In questi giorni, complice anche la situazione di emergenza legata al Covid-19, si è parlato moltissimo di lavoro femminile (ci voleva una pandemia!). Le scuole sono chiuse e giustamente tutti si preoccupano delle donne, impossibilitate a tornare al lavoro. Abbiamo scritto “giustamente” non perché pensiamo che sia giusto, ma perché questa è la situazione in Italia. Se avete letto il post sullo Smart Working sapete che Microsoft ha realizzato uno spot molto carino, con immagini reali di mamme che lavorano da casa: foto boombing dei figli, urla di sottofondo per fame, sonno, voglio giocare. Bello, emozionate, ho anche sorriso. E poi però mi sono imbufalita. Perché abbiamo perso un'occasione d’oro per cambiare punto di vista.

Eh sì, la narrativa del lavoro femminile è tutta sbagliata. Una donna che lavora è, nell’ordine: un'eroina (come fa a fare tutto?), sbadata (ovvio che qualcosa dimentica!), assente (e quante cose si perde, poverina), severa (già non c’è mai, quando è a casa pure rompe). A inquadrare questa narrativa, anni e anni di spot che mostrano madri poco presenti in famiglia e che vengono per questo riprese dai figli sul luogo di lavoro (spot poi ritirato) oppure mostrano come le madri per far quadrare tutto di fatto si debbano annullare, pure a gratis. Se poi i nostri figli replicheranno tra 20 anni questi modelli educativi, come facciamo ad attribuirgli tutte le responsabilità?

Rating Promise agli spot: inqualificabile, come le gonne della Bertè a Sanremo

Il Corriere della Sera qualche settimana fa ha pubblicato un sondaggio di Ipsos sul lavoro femminile in Europa e in Italia.
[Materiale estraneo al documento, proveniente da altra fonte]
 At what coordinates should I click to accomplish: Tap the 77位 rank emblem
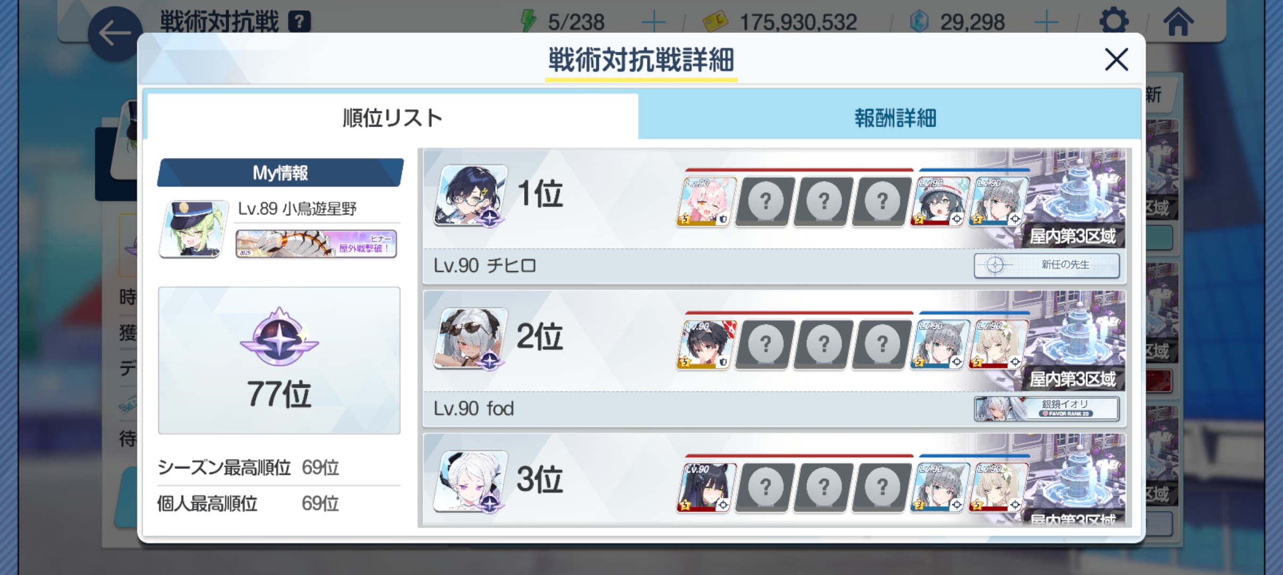coord(279,336)
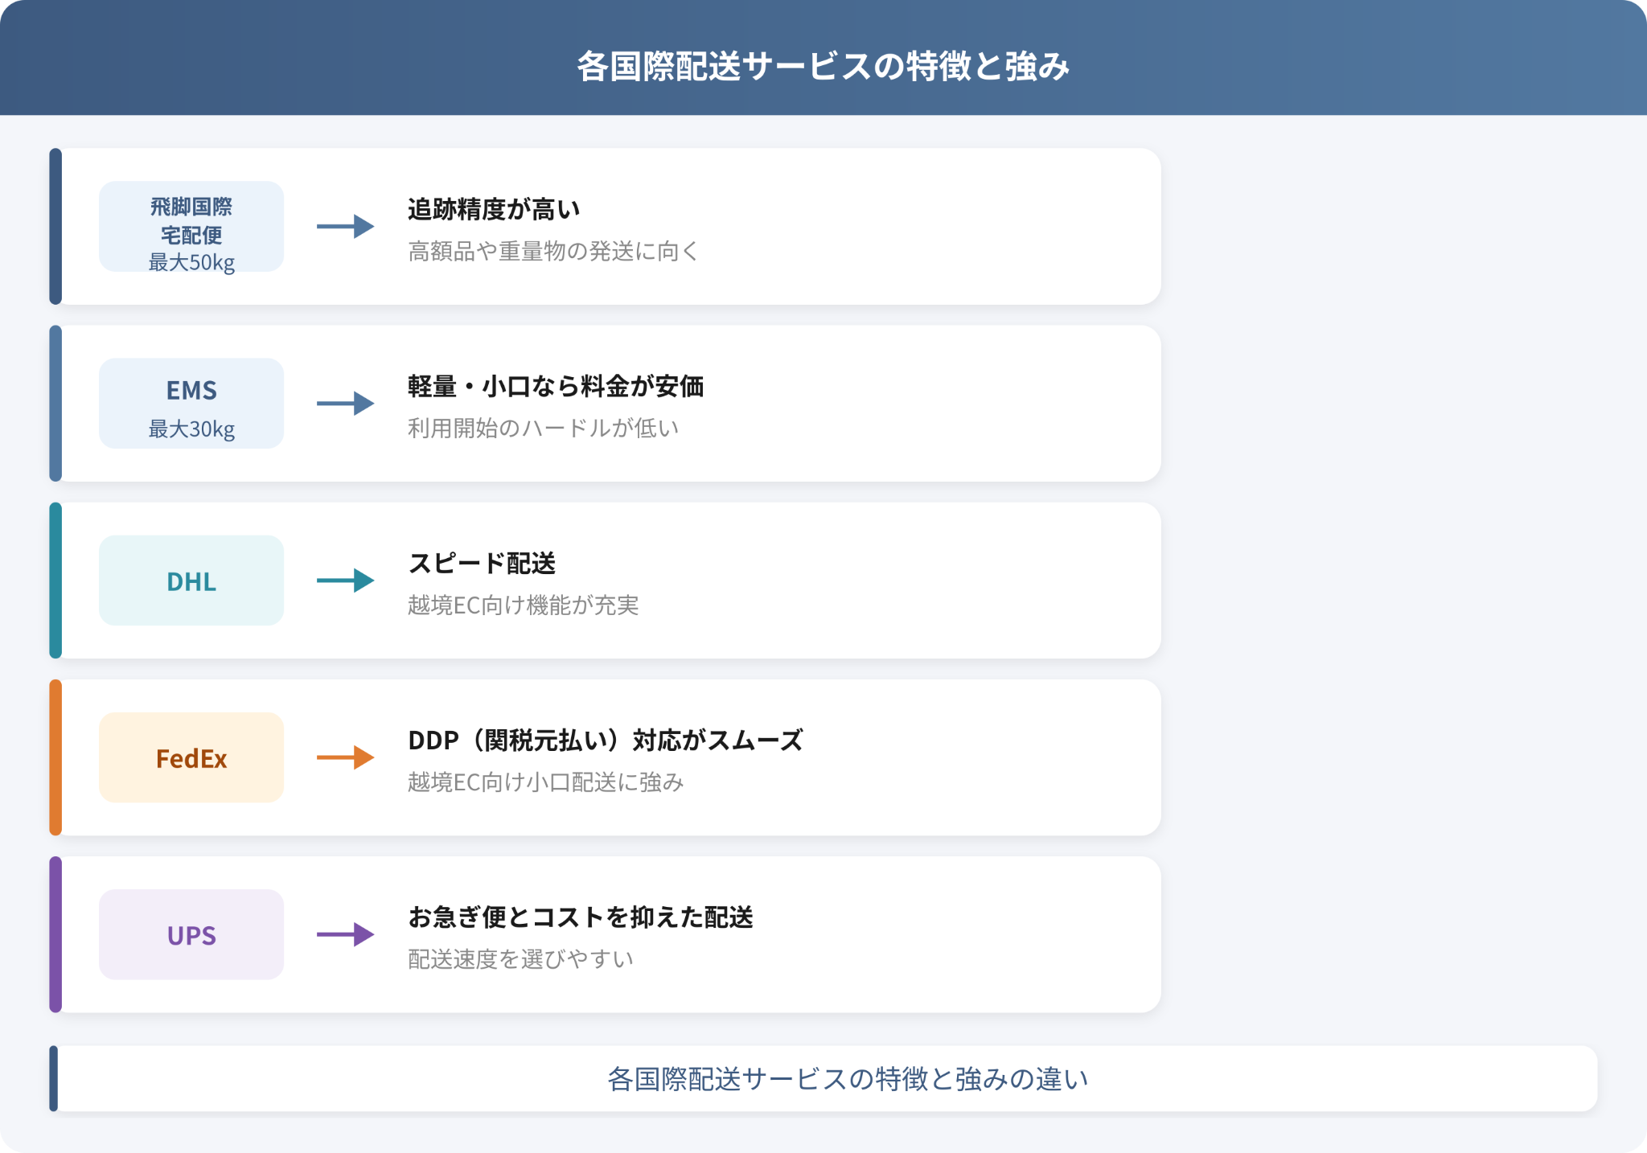
Task: Click the arrow icon next to EMS
Action: point(346,404)
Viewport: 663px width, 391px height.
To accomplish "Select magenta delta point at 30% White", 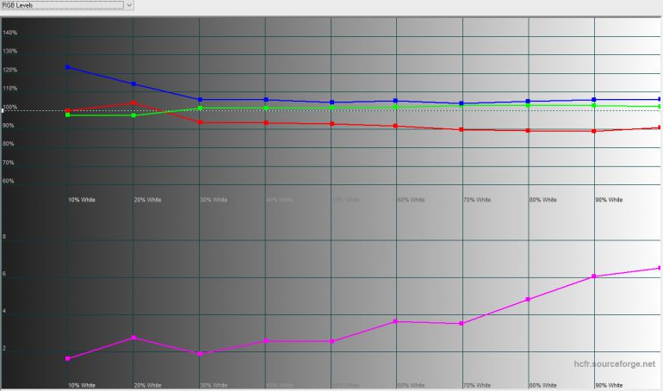I will (200, 354).
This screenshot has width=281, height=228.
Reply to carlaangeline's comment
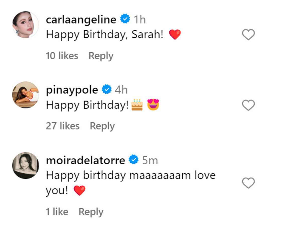pyautogui.click(x=101, y=56)
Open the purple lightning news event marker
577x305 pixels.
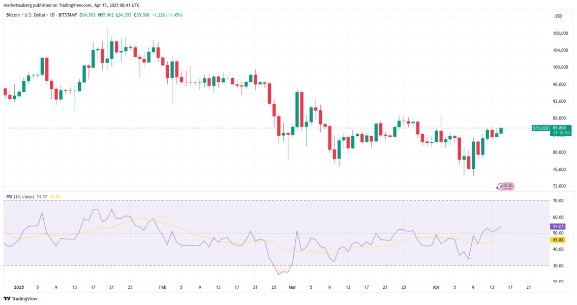[x=499, y=187]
Il primo dato si commenta da solo perché la domanda è sia mal posta che equivoca. Mentre che solo il 18% di donne (e anche di uomini) risponda che anche il padre è in grado di occuparsi dei figli quanto la madre, è forse più commentabile se pensiamo in quanti spot pubblicitari abbiamo visto i padri che si prendono cura dei figli? Spoiler: nessuno. E se pensiamo a quanti sono i padri che vanno agli incontri con le insegnanti? Alle riunioni scolastiche nella classe di mio figlio giù grande, il 70% dei partecipanti sono madri (stima per difetto). E i padri che ci sono, spesso vengono insieme alle madri. Ovvero ci sono anche i padri.

Ricordo che quando il mio figlio aveva pochi mesi viaggiando in aereo abbiamo avuto bisogno di cambiarlo ed è andato mio marito. Lo steward, le hostess e almeno 3 passeggeri hanno commentato più volte “che bravo papà”, con gli occhi che brillavano. Pronto? Sta cambiando un pannolino, non ci vuole un cromosoma o un patentino. È un papà che sta facendo il papà.

E vogliamo parlare della parola più senza senso in assoluto? MAMMO. Si dice P A P À. Ci sono compiti che sono concepiti ad esclusivo appannaggio materno, e se per caso se ne occupa il padre allora si usa la stessa parola ma declinata al maschile. (Piccola polemica sterile: su quanto ministra fosse cacofonico però ci hanno fatto una capa così).

Rating Promise a MAMMO: 2, ma insomma padri ribellatevi anche voi!

Vi do questa notizia in conclusione: non ci stupiamo se leggiamo risposte così. Io nell’ordine #1mi sono messa le mani nei capelli, #2avrei voluto urlare e #3ho pensato ad anni di bombardamenti mediatici che hanno riempito le donne di sensi di colpa. Nel mio caso suonano così “non passi abbastanza tempo con i tuoi figli", "la qualità però è importante: quindi se passi un'ora con tuo figlio minimo deve leggere libri in cirillico mentre compone opere d’arte”. Poi ovvio che solo il 14% delle donne intervistate risponde che si, "una madre che lavora può instaurare una relazione sicura e intensa con suo figlio quanto una madre che non lavora”.

Invece che rispondere no a questa domanda, cominciamo a costruire un nuovo quadro, in cui non siamo per forza eroine o persone manchevoli. Non siamo una casta, siamo persone, che a volte sbagliano e altre volte si muovono molto bene. Ma abbiamo la responsabilità di cambiare la narrativa su di noi e c’è molto da fare per migliorare la percezione del nostro ruolo. Oggi, per migliorare le cose domani.

Rating Promise alle mamme: 8+, cambiamo la prospettiva.